Pipeline modular
Kedro memungkinkan Anda untuk memodularisasi pipeline Anda untuk membuat pipeline yang dapat digunakan kembali. Misalnya, Anda dapat menjalankan beberapa pipeline yang hanya berbeda dalam fitur. Pipeline modular lebih mudah dikembangkan, diuji, dan dipelihara serta lebih portabel.
Memperluas proyek dengan pipeline modular
Mari kita perluas pipeline spaceflights Starter yang disediakan oleh Kedro. Pertama, siapkan proyek spaceflights Anda.
$ kedro new --starter=spaceflights
$ cd spaceflights
$ pip install -r src/requirements.txt
Kita sekarang akan menambahkan namespaces dengan parameter berbeda berikut ini ke komponen pemodelan dari pipeline data science.
active_modelling_pipeline
candidate_modelling_pipeline
Edit conf/base/parameter/data_science.yml
sebagai berikut.
- model_options:
- test_size: 0.2
- random_state: 3
- features:
- - engines
- - passenger_capacity
- - crew
- - d_check_complete
- - moon_clearance_complete
- - iata_approved
- - company_rating
- - review_scores_rating
+ active_modelling_pipeline:
+ model_options:
+ test_size: 0.2
+ random_state: 3
+ features:
+ - engines
+ - passenger_capacity
+ - crew
+ - d_check_complete
+ - moon_clearance_complete
+ - iata_approved
+ - company_rating
+ - review_scores_rating
+
+ candidate_modelling_pipeline:
+ model_options:
+ test_size: 0.2
+ random_state: 8
+ features:
+ - engines
+ - passenger_capacity
+ - crew
+ - review_scores_rating
Edit conf/base/catalog.yml
sebagai berikut.

### INFORMASI YANG DIBERIKAN
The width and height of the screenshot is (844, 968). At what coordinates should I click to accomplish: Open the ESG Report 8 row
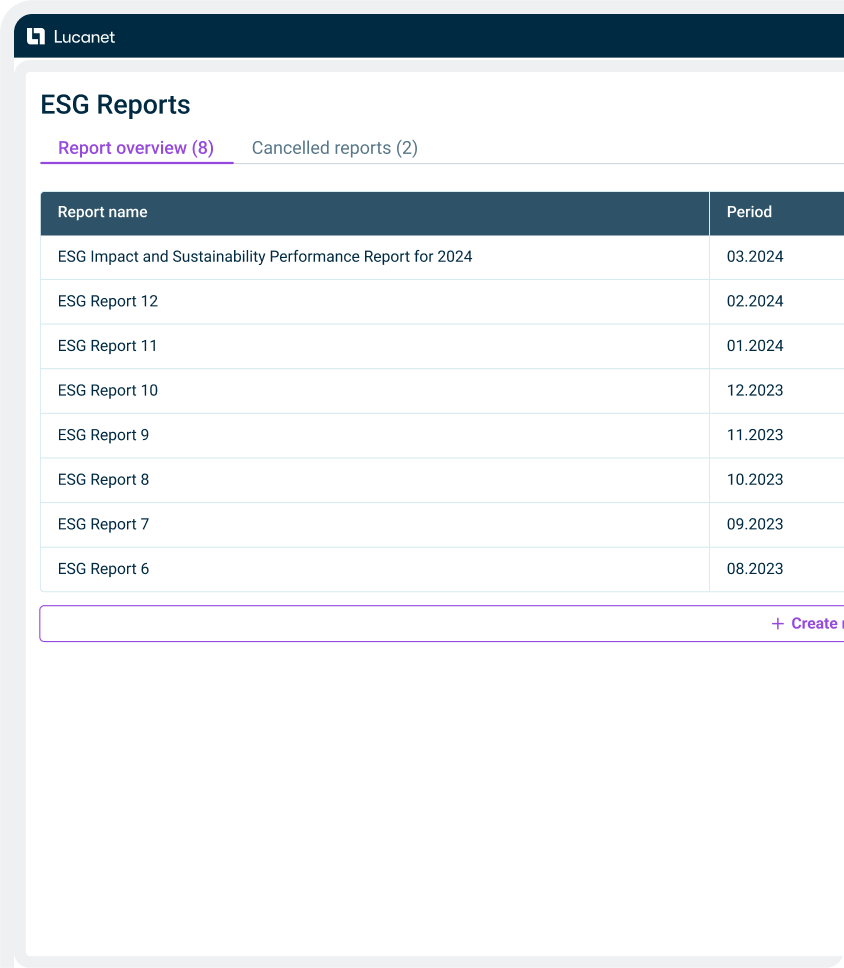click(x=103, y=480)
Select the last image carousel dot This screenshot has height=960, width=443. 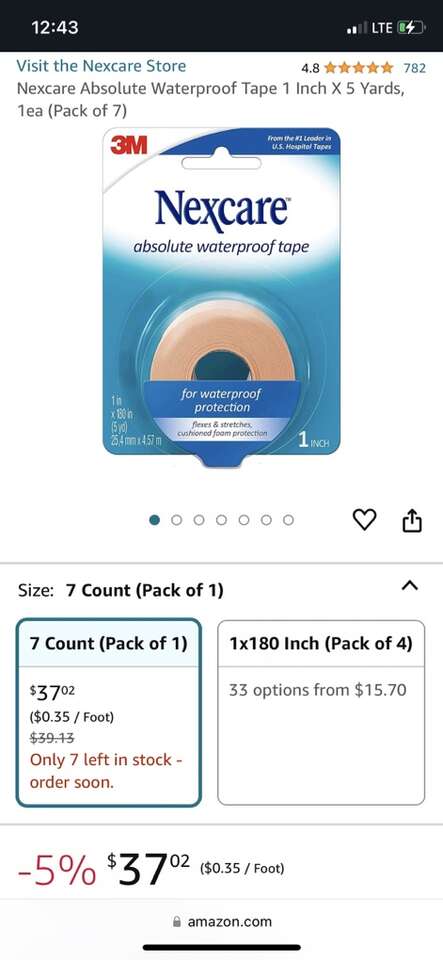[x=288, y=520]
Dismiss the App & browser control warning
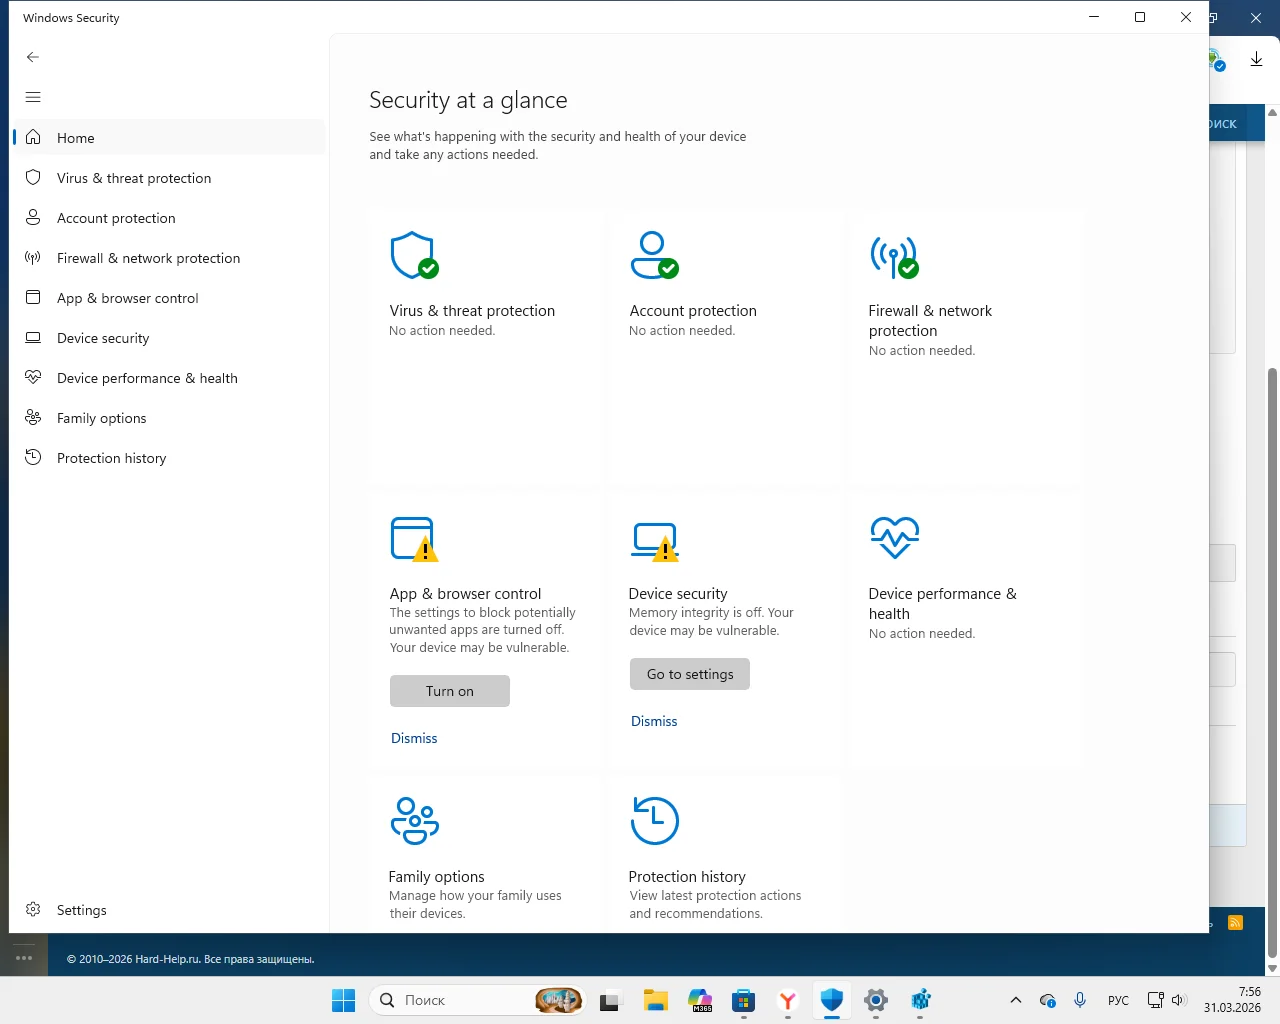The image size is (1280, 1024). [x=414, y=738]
--
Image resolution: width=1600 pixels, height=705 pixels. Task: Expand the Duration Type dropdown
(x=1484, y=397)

### LATIHAN
Lanjutkan teks tentang pipeline modular di Kedro, mulai tepat setelah kalimat terakhirnya.

### JAWABAN DI BAWAH
- regressor:
- type: pickle.PickleDataSet
- filepath: data/06_models/regressor.pickle
- versioned: true
+ active_modelling_pipeline.regressor:
+ type: pickle.PickleDataSet
+ filepath: data/06_models/regressor_active.pickle
+ versioned: true
+
+ candidate_modelling_pipeline.regressor:
+ type: pickle.PickleDataSet
+ filepath: data/06_models/regressor_candidate.pickle
+ versioned: true
Edit pipelines/data_science/pipeline.py
sebagai berikut.
from kedro.pipeline import Pipeline, node
- from kedro.pipeline import pipeline
+ from kedro.pipeline.modular_pipeline import pipeline
from .nodes import evaluate_model, split_data, train_model
def create_pipeline(**kwargs) -> Pipeline:
- return pipeline(
- [
- node(
- func=split_data,
- inputs=["model_input_table", "params:model_options"],
- outputs=["X_train", "X_test", "y_train", "y_test"],
- name="split_data_node",
- ),
- node(
- func=train_model,
- inputs=["X_train", "y_train"],
- outputs="regressor",
- name="train_model_node",
- ),
- node(
- func=evaluate_model,
- inputs=["regressor", "X_test", "y_test"],
- outputs=None,
- name="evaluate_model_node",
- ),
- ]
- )
+ pipeline_instance = pipeline(
+ [
+ node(
+ func=split_data,
+ inputs=["model_input_table", "params:model_options"],
+ outputs=["X_train", "X_test", "y_train", "y_test"],
+ name="split_data_node",
+ ),
+ node(
+ func=train_model,
+ inputs=["X_train", "y_train"],
+ outputs="regressor",
+ name="train_model_node",
+ ),
+ node(
+ func=evaluate_model,
+ inputs=["regressor", "X_test", "y_test"],
+ outputs=None,
+ name="evaluate_model_node",
+ ),
+ ]
+ )
+ ds_pipeline_1 = pipeline(
+ pipe=pipeline_instance,
+ inputs="model_input_table",
+ namespace="active_modelling_pipeline",
+ )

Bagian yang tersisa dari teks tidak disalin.